Excellent! That's a much more elegant solution, since it should also be useful in cases where users mistakenly use the wrong barcode whitelist. Thanks so much for addressing that so quickly.

bli25 commented 2 years ago

@mourisl @haowenz , does it make sense to add another option (e.g. '--barcode-reversion') to reverse complement barcode FASTQ? As @dannyconrad mentioned, Illumina's new machines (e.g. NextSeq, NovaSeq) implement the reverse complement workflow, in which case index2 (barcode read for 10x) will be reverse complemented. I expect that having reverse complement of the barcode will be a very common use case. Reversing the white list is not an elegant solution and may introduce problems for 10x multiome (how to translate reverse complemented atac barcodes to RNA barcodes?).

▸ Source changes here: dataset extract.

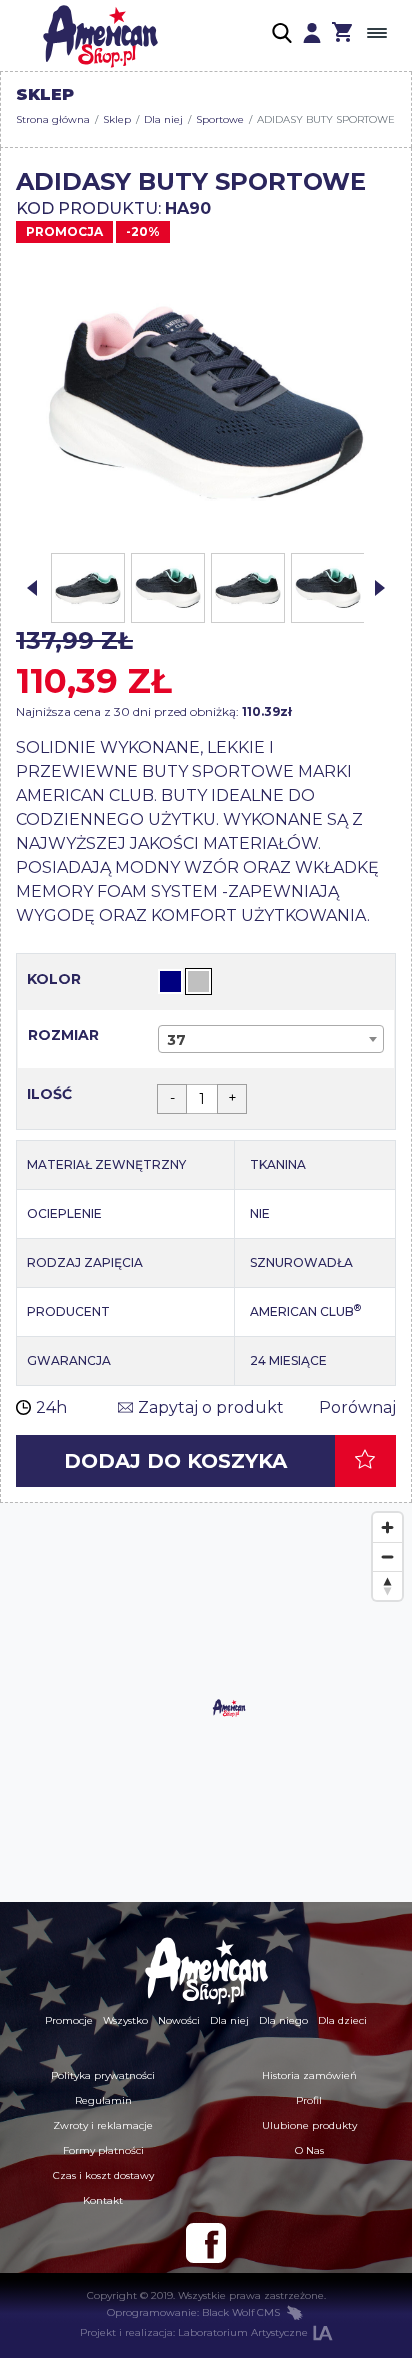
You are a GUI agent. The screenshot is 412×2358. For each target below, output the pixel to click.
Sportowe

Please let me know what you think.

Best, Bo

mourisl commented 2 years ago

I am planning to add the strand information to the option "--read-format" so Chromap will reverse the barcode or sequence when reading in the data. It should be done in the next a few days. Thanks for the suggestions!

bli25 commented 2 years ago

@mourisl, awesome, thanks a lot for keep developing this great software!

mourisl commented 2 years ago

We have extended the fields in the read-format option, and you can set the option like "--read-format bc:0:-1:-" to specify the reverse-complement barcode now.

bli25 commented 2 years ago

@mourisl ,

I detected one bug related to this new feature. When I set '--read-format bc:0:-1:-', I still got the following error message:

Less than 5% barcodes can be found or corrected based on the barcode whitelist. Please check whether the barcode whitelist matches the data, e.g. length, reverse-complement. If this is a false positive warning, please run Chromap with the option --skip-barcode-check.

mourisl commented 2 years ago

Thanks for the testing! I will check the implementation.

mourisl commented 2 years ago

@bli25 Hi Bo, yes, indeed there is a bug at the checking stage. I've fixed that in the "custom_readformat" branch, could you please give it a try? Thank you.